Record excerpts

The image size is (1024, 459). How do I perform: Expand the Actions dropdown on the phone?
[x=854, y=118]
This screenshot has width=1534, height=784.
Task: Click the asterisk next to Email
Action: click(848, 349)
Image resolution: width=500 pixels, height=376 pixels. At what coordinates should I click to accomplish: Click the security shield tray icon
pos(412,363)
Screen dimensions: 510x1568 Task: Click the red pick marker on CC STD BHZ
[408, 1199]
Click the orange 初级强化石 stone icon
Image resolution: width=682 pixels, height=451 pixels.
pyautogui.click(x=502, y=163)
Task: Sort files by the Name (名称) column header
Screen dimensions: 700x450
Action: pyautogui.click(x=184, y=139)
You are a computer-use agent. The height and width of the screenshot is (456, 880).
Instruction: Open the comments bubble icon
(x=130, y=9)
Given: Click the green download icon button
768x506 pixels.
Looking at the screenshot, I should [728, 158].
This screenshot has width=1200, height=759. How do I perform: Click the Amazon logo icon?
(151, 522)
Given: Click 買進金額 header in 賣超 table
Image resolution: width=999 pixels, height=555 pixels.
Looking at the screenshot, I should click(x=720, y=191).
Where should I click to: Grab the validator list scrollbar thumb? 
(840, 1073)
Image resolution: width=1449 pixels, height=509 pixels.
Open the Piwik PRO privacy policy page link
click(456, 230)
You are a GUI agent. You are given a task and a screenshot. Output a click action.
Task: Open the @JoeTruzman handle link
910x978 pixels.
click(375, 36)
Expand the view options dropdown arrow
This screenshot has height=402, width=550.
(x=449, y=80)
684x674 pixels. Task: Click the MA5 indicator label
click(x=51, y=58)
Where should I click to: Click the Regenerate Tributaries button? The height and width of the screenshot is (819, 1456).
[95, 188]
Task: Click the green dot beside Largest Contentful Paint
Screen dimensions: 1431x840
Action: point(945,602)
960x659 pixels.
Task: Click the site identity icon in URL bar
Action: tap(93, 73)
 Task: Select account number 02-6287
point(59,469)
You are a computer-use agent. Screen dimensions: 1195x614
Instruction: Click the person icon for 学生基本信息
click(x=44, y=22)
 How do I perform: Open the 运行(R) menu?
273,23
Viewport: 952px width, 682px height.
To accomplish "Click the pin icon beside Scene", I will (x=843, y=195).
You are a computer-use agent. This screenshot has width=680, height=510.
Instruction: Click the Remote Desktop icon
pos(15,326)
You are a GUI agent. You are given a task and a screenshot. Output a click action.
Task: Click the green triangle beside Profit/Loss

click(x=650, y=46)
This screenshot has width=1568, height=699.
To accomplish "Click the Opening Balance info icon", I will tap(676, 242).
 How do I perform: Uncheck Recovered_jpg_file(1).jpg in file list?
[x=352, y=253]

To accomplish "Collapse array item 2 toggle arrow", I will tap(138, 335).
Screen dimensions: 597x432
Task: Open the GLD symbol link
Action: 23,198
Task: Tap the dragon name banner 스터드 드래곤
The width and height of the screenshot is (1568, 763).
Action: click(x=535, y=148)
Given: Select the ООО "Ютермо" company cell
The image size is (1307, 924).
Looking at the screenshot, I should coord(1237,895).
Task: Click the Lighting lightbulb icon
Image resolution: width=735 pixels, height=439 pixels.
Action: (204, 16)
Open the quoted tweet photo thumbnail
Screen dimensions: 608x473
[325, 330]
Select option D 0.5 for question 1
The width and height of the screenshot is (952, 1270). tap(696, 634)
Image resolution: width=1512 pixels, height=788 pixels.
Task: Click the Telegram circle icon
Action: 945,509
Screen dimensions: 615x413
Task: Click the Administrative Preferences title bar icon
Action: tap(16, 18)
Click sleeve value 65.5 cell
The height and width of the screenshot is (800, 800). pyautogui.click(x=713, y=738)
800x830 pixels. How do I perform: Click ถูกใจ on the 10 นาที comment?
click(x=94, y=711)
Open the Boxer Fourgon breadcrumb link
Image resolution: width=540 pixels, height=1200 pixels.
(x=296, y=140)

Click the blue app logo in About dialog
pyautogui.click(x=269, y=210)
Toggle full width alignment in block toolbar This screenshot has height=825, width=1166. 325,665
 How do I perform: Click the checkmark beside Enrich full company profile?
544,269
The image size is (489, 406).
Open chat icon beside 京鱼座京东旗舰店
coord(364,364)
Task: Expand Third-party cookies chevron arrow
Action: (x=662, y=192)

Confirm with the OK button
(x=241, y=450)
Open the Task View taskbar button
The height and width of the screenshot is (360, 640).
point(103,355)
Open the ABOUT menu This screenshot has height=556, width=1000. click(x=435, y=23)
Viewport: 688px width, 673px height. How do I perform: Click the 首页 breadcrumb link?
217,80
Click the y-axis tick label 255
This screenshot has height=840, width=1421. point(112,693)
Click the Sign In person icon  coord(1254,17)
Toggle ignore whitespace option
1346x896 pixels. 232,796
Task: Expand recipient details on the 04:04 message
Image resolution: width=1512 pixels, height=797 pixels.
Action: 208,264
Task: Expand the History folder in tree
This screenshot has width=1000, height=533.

To do
Would you copy out each line of the records above where the word "agent" occurs?

Task answer
You are a computer-use agent. The height and width of the screenshot is (456, 880).
You are a GUI agent. You are given a task and a screenshot. Output a click action.
You are a computer-use agent. Screen dimensions: 1195x614
You are a computer-use agent. This screenshot has width=680, height=510.
You are a GUI agent. You are given a task and a screenshot. Output a click action.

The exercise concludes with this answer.